Forum Discussion
AVD Single Session - Password is incorrect - lockout screen
Hi Guys,
I hope you are all well.
Recently I set up these policies for my AVD env:
Set time limit for active but idle Remote Desktop Services sessions - Disabled
Set time limit for active Remote Desktop Services sessions - Disabled
Disconnect remote session on lock for legacy authentication - Disabled
Disconnect remote session on lock for Microsoft identity platform authentication - Disabled
The result is that the after some idle time session is not completely disconnected but AVD is being locking out, and that is good but - from lock screen I can't log-in again - I received info that the password is incorrect. In event viewer I see: Event ID 4673. From that place I can disconnect session, restart machine or add additional keyboard layout -> after I click "Update" I am being moved to Desktop, but still poor solution.

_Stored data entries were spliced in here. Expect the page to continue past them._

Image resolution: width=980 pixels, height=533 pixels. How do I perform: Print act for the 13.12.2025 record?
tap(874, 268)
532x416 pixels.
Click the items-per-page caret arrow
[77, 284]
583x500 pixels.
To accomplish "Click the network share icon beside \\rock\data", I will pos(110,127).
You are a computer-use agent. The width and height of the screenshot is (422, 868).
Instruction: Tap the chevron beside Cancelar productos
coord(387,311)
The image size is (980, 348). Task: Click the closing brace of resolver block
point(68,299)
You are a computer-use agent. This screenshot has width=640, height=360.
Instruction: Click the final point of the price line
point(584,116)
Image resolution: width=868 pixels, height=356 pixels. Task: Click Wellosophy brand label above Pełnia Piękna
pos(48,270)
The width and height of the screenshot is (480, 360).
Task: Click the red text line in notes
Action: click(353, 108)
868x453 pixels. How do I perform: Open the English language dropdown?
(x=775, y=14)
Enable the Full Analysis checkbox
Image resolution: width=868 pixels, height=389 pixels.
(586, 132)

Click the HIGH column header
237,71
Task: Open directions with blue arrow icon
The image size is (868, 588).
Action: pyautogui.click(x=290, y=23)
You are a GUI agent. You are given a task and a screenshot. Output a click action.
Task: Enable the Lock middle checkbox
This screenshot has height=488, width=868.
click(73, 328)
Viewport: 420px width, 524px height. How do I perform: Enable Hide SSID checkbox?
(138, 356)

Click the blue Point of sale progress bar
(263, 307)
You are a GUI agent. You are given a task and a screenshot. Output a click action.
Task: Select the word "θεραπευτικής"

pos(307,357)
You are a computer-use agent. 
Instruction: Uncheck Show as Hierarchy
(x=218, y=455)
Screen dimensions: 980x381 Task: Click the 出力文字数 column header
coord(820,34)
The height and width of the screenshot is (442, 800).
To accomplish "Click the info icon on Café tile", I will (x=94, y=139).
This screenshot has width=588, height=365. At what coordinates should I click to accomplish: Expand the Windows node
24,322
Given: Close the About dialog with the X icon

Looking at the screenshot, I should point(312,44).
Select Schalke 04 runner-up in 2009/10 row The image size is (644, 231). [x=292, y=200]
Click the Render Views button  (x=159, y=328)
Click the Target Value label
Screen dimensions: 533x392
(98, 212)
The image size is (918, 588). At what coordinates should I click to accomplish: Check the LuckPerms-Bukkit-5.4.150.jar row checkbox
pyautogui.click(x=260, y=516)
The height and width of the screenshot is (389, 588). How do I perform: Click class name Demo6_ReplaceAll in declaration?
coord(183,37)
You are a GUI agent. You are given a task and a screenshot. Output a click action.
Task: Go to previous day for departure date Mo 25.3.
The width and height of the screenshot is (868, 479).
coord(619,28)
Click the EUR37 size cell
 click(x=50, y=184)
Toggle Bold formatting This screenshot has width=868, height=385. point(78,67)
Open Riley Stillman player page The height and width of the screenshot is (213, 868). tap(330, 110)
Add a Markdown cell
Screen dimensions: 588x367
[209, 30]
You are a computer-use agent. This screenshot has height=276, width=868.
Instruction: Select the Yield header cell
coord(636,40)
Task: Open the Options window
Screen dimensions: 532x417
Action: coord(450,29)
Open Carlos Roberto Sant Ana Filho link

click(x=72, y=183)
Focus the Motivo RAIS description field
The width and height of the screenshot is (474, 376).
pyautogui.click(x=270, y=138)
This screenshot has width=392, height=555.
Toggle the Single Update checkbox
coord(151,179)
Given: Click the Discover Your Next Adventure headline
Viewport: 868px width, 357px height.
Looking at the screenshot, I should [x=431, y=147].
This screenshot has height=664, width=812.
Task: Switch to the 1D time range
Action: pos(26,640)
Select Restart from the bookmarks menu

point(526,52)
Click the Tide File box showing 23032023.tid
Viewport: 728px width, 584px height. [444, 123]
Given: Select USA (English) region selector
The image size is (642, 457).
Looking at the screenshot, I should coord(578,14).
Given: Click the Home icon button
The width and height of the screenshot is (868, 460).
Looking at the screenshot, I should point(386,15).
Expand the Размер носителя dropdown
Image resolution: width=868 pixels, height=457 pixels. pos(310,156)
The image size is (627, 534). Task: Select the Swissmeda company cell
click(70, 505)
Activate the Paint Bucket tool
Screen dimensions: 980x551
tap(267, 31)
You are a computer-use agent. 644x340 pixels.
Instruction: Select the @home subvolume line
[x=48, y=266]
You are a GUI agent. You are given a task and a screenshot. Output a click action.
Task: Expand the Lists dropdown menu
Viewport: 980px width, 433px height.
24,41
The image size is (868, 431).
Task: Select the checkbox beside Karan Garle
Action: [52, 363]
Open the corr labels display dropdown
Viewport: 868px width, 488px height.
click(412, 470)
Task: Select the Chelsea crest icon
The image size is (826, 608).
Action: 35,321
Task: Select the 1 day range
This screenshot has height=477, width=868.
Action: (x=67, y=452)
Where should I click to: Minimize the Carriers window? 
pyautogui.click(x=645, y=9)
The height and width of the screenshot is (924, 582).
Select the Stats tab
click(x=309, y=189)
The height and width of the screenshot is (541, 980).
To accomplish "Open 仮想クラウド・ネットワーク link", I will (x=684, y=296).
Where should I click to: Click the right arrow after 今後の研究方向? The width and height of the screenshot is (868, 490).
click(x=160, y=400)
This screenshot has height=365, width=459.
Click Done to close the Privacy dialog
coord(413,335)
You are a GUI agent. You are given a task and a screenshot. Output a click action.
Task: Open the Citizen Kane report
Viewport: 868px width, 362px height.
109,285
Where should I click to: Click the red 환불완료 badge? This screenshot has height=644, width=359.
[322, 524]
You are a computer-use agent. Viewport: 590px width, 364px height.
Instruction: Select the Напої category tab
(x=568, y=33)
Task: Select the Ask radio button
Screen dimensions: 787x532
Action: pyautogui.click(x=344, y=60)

Password is definitely correct, account is not being locked out/disabled.
All machines are Entra ID Joined.
Any ideas?
Best regards,
Damian
7 Replies
For Entra Joined devices you need to ensure that you have assigned Virtual machine user role to the AVD users so that they can authenticate using Entra Account.
This mostly happening with Single session AVD. When user is connecting to any 3rd Party or client network via VPN.
When they go away from desk, the AVD got locked but her AVD was on client network connected so your domain credentials will not work.
The Only Solution we are applying, Reboot the AVD from backend & educate users to disconnect VPN once you are away.Any chance to validate Entra ID Authentication policies, LSA restrictions and host group policy conflicts?
I noticed that this issue is most likely related to network configuration as with VPN connected I can lock out computer and log-in again without issues.
I will ask Azure-Network team for set up peering to our internal network.
Thanks!
Hi DamianL1984 , Did you find a solution to this issue? We are running into the exact same thing. Thanks!